(Instructions for the task):
Continue the commentary on North Korea below, beginning after its final sentence.

(Page extract):
North Korea Needs to Fear U.S. Reprisal

By Paul Dibb
December 06, 2010

North Korea is playing with fire.

It has torpedoed a South Korean warship, fired artillery shells at the island of Yeonpyeong and showed off to a former US nuclear scientist its latest - and apparently impressive - uranium enrichment capability.

Last week, Pyongyang threatened to "wage second and even third rounds of attacks without any hesitation" if the US and South Korea went ahead with naval exercises. In response, for the first time since 1995, the US deployed an aircraft carrier into the Yellow Sea, between the Korean peninsula and China.

Beijing has expressed "concern" about these military exercises but it steadfastly refuses to blame the North for any provocation. All Beijing proposes to do to calm the situation is to restart the six-party talks, which the US, Japan and South Korea have rejected as not being productive in the current circumstances.

The question that now arises is whether North Korea is going to keep on escalating its military provocation. Is it going to cross the point where the US and South Korea have to respond?

The dangers here are acute. North Korea has an unknown (but small) number of nuclear weapons, an army of more than one million, and thousands of artillery guns capable of raining destruction on the National Capital Area, centred on Seoul, which has a population of more than 24 million.

The key issue is can North Korea be deterred? There are two schools of thought: one considers that the North's leaders are rational and that deterrence will work; the other believes that the leadership is cut off from reality and may well think the US does not have the stomach for war. The fact that Washington has deployed an aircraft carrier off the peninsula without provoking a response from Pyongyang supports the first school. But the North's escalating rhetoric and reckless military actions suggest ominously the second school may just be right.

Nuclear deterrence theory has it that North Korea will be deterred from the pre-emptive use of nuclear weapons against the South because of the certainty of a US nuclear retaliation. If the US did not respond in this way the entire fabric of extended nuclear deterrence that applies to its other allies - including Japan and Australia - would be destroyed.

It may, however, be time for Washington to indicate more clearly - perhaps through Beijing - what would happen to North Korea if it did something really stupid. The US has the capability to decapitate the leadership of the North, destroy its much-prized military forces and take out its nuclear weapons facilities. Beijing must ensure Pyongyang understands this.

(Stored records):
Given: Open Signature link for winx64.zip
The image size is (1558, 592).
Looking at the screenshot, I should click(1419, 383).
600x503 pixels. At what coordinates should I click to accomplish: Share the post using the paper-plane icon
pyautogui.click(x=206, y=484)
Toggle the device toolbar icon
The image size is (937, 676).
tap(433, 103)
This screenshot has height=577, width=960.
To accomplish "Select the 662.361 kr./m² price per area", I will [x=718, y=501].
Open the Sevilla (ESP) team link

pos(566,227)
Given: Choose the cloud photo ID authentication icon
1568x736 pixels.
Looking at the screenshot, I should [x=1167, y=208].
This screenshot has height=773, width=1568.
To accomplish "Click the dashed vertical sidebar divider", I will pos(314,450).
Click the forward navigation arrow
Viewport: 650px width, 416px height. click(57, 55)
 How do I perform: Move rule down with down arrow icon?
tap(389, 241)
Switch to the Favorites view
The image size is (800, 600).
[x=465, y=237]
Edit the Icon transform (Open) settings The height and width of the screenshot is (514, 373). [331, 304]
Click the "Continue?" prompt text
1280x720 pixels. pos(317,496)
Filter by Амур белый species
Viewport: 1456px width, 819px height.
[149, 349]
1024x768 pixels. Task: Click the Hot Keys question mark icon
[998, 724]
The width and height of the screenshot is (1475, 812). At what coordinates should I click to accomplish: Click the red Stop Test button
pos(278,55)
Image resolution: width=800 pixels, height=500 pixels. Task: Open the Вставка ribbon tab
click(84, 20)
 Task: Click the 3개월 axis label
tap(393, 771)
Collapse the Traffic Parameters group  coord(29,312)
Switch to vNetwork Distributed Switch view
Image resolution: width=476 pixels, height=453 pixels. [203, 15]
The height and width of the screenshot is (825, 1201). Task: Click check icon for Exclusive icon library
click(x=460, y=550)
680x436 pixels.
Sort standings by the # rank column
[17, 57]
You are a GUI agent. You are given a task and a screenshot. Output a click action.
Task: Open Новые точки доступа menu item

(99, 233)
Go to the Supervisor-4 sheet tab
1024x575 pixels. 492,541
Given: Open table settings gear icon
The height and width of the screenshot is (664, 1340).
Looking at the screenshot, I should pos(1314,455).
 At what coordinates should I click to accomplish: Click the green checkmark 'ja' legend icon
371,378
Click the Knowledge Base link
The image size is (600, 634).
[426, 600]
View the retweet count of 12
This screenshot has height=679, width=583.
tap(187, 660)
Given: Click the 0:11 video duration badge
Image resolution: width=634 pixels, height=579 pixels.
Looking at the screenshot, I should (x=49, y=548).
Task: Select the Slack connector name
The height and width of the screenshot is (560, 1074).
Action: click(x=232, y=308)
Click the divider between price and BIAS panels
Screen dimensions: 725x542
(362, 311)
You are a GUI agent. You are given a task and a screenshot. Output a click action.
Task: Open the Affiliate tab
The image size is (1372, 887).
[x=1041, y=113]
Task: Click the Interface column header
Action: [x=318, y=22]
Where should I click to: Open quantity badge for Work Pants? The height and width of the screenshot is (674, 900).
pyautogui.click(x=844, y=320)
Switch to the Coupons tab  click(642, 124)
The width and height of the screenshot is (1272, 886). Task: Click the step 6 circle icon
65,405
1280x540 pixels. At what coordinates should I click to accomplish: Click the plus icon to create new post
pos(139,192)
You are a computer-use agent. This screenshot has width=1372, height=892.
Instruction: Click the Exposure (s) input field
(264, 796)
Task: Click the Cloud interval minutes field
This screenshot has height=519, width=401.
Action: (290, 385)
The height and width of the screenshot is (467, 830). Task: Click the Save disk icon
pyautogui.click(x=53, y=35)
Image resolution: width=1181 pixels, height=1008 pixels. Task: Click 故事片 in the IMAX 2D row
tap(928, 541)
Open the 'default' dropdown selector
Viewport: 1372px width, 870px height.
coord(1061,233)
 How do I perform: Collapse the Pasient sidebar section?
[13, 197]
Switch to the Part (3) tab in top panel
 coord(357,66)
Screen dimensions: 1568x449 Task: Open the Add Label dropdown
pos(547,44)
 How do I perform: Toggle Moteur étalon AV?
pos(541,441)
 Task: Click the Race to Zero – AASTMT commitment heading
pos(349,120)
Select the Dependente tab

(Exercise response):
Then there is the other nightmare that the North's leadership will snap and carry out a massive artillery barrage on Seoul. What should Washington's response be to that? Damage to the conurbation containing almost half of South Korea's population would be devastating. It would maim the South Korean economy (which is Australia's third-largest export market). The US response would have to involve an overwhelming conventional attack on Pyongyang, much like the "shock and awe" destruction of Baghdad. Again, logic tells us that Pyongyang is effectively deterred by this knowledge. But we cannot be sure, unless it is conveyed to them.

Short of these extreme scenarios, a more likely future is that North Korea will continue to indulge in reckless but well-calibrated, lesser military adventures - as it has done recently. It is in these contingencies that some new form of intermediate deterrent policy is needed, short of the apocalyptic all-out war examples set out above. Thus, if Pyongyang thinks that it can get away with sinking a US warship - without retaliation - it may just be tempted. So the US needs to have a more inclusive declaratory strategy that might - for example - involve strikes on North Korean naval bases. If it does not, there is a risk that Pyongyang may think that it can get away with ever-increasing escalation.

All this is thinking the unthinkable. But it is simply not good enough to argue - as diplomats are wont to do - that the current situation is just an unstable moment in the leadership transition in Pyongyang, and that everything will settle down peacefully.

In this regard, it is about time Beijing took its responsibilities more seriously. China is now a major power and it is North Korea's only ally and major source of economic support. It is not good enough for Beijing to pretend that this is not a dangerous situation. And Beijing needs to understand that its unquestioning support of the North has hurt its strategic reputation in the broader region.